## start

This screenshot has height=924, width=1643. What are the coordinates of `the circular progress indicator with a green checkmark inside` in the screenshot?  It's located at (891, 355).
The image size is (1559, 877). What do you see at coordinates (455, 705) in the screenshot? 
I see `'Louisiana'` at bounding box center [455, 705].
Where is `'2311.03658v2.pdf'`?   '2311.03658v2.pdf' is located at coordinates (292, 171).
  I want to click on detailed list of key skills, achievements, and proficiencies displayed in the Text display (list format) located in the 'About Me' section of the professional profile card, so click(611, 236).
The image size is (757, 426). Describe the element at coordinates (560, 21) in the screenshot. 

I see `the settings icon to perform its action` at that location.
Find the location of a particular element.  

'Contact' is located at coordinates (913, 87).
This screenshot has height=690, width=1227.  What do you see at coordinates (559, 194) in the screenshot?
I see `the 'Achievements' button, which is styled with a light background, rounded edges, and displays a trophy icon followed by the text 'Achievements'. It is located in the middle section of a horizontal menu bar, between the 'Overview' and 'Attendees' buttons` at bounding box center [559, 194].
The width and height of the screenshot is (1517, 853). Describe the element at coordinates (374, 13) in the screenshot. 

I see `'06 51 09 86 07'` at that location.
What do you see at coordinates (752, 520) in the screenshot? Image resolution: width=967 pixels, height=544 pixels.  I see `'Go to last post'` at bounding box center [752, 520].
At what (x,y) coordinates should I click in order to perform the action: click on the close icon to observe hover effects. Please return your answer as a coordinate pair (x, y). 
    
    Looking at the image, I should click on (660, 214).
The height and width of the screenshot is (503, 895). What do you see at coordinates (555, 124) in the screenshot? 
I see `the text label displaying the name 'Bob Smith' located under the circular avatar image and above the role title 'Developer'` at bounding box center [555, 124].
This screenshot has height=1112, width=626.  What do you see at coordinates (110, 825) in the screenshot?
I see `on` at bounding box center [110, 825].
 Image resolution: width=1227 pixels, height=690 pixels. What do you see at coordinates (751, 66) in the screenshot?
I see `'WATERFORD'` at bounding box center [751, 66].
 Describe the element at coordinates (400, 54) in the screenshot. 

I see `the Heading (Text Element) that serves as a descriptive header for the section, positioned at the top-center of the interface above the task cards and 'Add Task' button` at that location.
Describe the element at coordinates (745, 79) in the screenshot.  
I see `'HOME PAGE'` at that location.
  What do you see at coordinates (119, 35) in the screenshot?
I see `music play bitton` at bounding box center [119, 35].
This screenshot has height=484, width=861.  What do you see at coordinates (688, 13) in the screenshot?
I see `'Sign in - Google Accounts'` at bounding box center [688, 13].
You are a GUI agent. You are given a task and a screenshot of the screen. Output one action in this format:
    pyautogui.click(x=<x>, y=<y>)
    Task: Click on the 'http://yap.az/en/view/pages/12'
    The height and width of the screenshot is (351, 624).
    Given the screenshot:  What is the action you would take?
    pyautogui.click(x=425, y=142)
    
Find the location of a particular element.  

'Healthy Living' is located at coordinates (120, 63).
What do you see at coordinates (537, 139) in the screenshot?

## end

> **AIM OF THE TASK**: Reproduce the entire listing above word for word, from its first line through its last.

> **CORRECT OUTPUT**:
This screenshot has height=924, width=1643. What are the coordinates of `the circular progress indicator with a green checkmark inside` in the screenshot?  It's located at (891, 355).
The image size is (1559, 877). What do you see at coordinates (455, 705) in the screenshot? 
I see `'Louisiana'` at bounding box center [455, 705].
Where is `'2311.03658v2.pdf'`?   '2311.03658v2.pdf' is located at coordinates (292, 171).
  I want to click on detailed list of key skills, achievements, and proficiencies displayed in the Text display (list format) located in the 'About Me' section of the professional profile card, so click(611, 236).
The image size is (757, 426). Describe the element at coordinates (560, 21) in the screenshot. 

I see `the settings icon to perform its action` at that location.
Find the location of a particular element.  

'Contact' is located at coordinates (913, 87).
This screenshot has height=690, width=1227.  What do you see at coordinates (559, 194) in the screenshot?
I see `the 'Achievements' button, which is styled with a light background, rounded edges, and displays a trophy icon followed by the text 'Achievements'. It is located in the middle section of a horizontal menu bar, between the 'Overview' and 'Attendees' buttons` at bounding box center [559, 194].
The width and height of the screenshot is (1517, 853). Describe the element at coordinates (374, 13) in the screenshot. 

I see `'06 51 09 86 07'` at that location.
What do you see at coordinates (752, 520) in the screenshot? Image resolution: width=967 pixels, height=544 pixels.  I see `'Go to last post'` at bounding box center [752, 520].
At what (x,y) coordinates should I click in order to perform the action: click on the close icon to observe hover effects. Please return your answer as a coordinate pair (x, y). 
    
    Looking at the image, I should click on (660, 214).
The height and width of the screenshot is (503, 895). What do you see at coordinates (555, 124) in the screenshot? 
I see `the text label displaying the name 'Bob Smith' located under the circular avatar image and above the role title 'Developer'` at bounding box center [555, 124].
This screenshot has height=1112, width=626.  What do you see at coordinates (110, 825) in the screenshot?
I see `on` at bounding box center [110, 825].
 Image resolution: width=1227 pixels, height=690 pixels. What do you see at coordinates (751, 66) in the screenshot?
I see `'WATERFORD'` at bounding box center [751, 66].
 Describe the element at coordinates (400, 54) in the screenshot. 

I see `the Heading (Text Element) that serves as a descriptive header for the section, positioned at the top-center of the interface above the task cards and 'Add Task' button` at that location.
Describe the element at coordinates (745, 79) in the screenshot.  
I see `'HOME PAGE'` at that location.
  What do you see at coordinates (119, 35) in the screenshot?
I see `music play bitton` at bounding box center [119, 35].
This screenshot has height=484, width=861.  What do you see at coordinates (688, 13) in the screenshot?
I see `'Sign in - Google Accounts'` at bounding box center [688, 13].
You are a GUI agent. You are given a task and a screenshot of the screen. Output one action in this format:
    pyautogui.click(x=<x>, y=<y>)
    Task: Click on the 'http://yap.az/en/view/pages/12'
    The height and width of the screenshot is (351, 624).
    Given the screenshot:  What is the action you would take?
    pyautogui.click(x=425, y=142)
    
Find the location of a particular element.  

'Healthy Living' is located at coordinates (120, 63).
What do you see at coordinates (537, 139) in the screenshot?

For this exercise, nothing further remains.